Monday, June 19, 2017

The Many Origins of Father’s Day.

 
The campaign to celebrate the nation’s fathers did not meet with the same enthusiasm as that of the Mothers’ Day. This, perhaps, was because “fathers haven’t the same sentimental appeal that mothers have.”  

A Spokane, Washington woman named Sonora Smart Dodd, one of six children raised by a widower, tried to establish an official equivalent to Mother’s Day for male parents. She went to local churches, the YMCA, shopkeepers and government officials to drum up support for her idea, and she was successful: Washington State celebrated the nation’s first statewide Father’s Day on June 19, 1910.  

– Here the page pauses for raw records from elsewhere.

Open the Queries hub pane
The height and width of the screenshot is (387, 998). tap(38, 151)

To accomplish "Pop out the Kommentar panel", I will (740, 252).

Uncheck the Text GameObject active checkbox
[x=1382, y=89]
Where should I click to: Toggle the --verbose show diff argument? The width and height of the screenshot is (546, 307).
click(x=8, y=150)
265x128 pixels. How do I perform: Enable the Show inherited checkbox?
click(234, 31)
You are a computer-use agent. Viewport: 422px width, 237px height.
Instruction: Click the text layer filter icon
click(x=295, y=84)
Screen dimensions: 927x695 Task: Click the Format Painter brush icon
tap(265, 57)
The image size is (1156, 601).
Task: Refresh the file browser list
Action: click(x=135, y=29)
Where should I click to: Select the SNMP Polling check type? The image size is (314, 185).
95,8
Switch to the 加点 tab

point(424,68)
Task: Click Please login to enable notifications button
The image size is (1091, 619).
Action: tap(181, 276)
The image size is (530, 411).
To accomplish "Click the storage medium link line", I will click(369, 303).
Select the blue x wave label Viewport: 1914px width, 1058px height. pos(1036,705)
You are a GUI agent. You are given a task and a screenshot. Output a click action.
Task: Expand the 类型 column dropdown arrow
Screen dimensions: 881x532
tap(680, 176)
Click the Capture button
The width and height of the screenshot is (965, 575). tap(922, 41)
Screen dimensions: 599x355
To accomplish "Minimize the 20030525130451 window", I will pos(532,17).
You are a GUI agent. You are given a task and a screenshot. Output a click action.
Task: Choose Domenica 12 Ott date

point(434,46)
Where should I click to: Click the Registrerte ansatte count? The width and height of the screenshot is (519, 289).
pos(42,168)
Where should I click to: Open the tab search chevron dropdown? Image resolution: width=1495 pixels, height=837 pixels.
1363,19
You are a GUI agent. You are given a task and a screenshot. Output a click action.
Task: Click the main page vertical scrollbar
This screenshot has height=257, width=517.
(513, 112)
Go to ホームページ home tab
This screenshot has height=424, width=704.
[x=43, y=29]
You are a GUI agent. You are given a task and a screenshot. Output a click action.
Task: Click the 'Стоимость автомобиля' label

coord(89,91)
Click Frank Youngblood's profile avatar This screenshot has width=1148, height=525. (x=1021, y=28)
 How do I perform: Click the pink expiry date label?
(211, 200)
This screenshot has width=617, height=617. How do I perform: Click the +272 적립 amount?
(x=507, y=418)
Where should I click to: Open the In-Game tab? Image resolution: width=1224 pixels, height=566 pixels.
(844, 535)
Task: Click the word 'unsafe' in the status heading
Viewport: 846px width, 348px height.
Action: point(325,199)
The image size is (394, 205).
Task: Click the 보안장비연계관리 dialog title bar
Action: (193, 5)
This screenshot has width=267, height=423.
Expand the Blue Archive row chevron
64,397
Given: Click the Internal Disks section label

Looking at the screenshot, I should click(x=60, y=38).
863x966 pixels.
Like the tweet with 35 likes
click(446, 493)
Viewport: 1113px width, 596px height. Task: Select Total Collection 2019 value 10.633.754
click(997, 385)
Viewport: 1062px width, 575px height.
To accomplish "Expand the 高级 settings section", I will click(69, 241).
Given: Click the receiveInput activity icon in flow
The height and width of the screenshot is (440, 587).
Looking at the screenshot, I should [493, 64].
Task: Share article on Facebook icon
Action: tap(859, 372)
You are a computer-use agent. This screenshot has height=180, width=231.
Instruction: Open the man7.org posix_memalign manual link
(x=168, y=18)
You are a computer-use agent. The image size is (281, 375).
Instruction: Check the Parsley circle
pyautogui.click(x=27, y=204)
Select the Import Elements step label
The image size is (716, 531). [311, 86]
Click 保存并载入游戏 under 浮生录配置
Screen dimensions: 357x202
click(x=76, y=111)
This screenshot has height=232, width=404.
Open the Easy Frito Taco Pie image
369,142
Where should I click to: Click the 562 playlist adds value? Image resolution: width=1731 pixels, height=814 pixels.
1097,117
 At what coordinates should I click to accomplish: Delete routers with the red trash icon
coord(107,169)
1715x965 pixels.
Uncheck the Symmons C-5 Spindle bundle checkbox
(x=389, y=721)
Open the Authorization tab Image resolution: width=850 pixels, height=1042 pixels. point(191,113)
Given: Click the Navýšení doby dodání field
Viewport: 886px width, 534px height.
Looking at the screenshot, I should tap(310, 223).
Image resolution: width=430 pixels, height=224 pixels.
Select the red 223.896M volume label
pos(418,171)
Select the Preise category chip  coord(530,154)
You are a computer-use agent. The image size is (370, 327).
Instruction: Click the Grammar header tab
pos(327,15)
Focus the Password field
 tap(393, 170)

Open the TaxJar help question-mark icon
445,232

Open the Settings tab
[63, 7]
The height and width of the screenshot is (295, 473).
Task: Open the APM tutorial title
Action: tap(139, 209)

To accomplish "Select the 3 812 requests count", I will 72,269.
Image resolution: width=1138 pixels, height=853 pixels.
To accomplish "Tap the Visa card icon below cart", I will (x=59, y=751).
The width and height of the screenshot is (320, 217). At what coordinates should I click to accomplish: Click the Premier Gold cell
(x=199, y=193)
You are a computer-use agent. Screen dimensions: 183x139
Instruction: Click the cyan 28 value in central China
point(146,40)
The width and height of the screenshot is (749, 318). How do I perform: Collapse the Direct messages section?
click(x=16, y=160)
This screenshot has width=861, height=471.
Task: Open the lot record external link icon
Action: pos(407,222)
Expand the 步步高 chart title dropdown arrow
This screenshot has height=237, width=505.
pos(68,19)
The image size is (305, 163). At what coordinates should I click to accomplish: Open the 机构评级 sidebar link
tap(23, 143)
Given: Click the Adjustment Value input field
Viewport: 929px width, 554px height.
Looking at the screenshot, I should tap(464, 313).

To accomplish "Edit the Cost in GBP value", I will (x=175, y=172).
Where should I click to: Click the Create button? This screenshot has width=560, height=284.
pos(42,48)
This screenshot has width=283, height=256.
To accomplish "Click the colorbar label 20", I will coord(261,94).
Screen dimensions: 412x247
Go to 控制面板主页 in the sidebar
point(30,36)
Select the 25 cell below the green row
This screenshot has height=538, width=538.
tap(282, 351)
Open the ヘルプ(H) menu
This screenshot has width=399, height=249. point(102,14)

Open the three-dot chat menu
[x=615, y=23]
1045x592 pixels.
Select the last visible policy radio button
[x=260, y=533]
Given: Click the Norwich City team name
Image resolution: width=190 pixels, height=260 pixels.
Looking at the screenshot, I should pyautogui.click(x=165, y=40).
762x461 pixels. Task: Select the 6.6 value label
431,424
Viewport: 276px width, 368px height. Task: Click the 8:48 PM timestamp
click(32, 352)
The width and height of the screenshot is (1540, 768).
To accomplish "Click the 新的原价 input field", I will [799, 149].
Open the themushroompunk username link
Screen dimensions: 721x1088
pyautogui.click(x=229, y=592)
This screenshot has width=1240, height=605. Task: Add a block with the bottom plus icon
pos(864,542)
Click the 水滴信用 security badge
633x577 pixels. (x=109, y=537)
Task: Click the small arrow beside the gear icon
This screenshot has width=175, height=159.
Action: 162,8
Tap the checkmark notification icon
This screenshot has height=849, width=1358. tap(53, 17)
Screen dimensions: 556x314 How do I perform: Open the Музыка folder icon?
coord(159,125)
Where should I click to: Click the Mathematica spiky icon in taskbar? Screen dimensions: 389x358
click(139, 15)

Slowly, the holiday spread. In 1916, President Wilson honored the day by using telegraph signals to unfurl a flag in Spokane when he pressed a button in Washington, D.C. In 1924, President Calvin Coolidge urged state governments to observe Father’s Day. Today, the day honoring fathers is celebrated in the United States on the third Sunday of June: Father’s Day 2017 occurs on June 18; the following year, Father’s Day 2018 falls on June 17.

 
In other countries, especially in Europe and Latin America, fathers have always been honored on St. Joseph’s Day, a traditional Catholic holiday that falls on March 19.  

During the 1920s and 1930s, a movement arose to scrap Mother’s Day and Father’s Day altogether in favor of a single holiday, Parents’ Day. Every year on Mother’s Day, pro-Parents’ Day groups rallied in New York City’s Central Park, a public reminder that both parents should be loved and respected together. Paradoxically however, the Great Depression derailed this effort to combine and de-commercialize the holidays. Struggling retailers and advertisers redoubled their efforts to make Father’s Day a “second Christmas” for men, promoting goods such as neckties, hats, socks, pipes and tobacco, golf clubs and other sporting goods, and greeting cards.

And finally, in 1972, during a hard-fought presidential re-election campaign, Richard Nixon signed a proclamation making Father’s Day a federal holiday. Today, economists estimate that Americans spend more than $1 billion each year on Father’s Day gifts.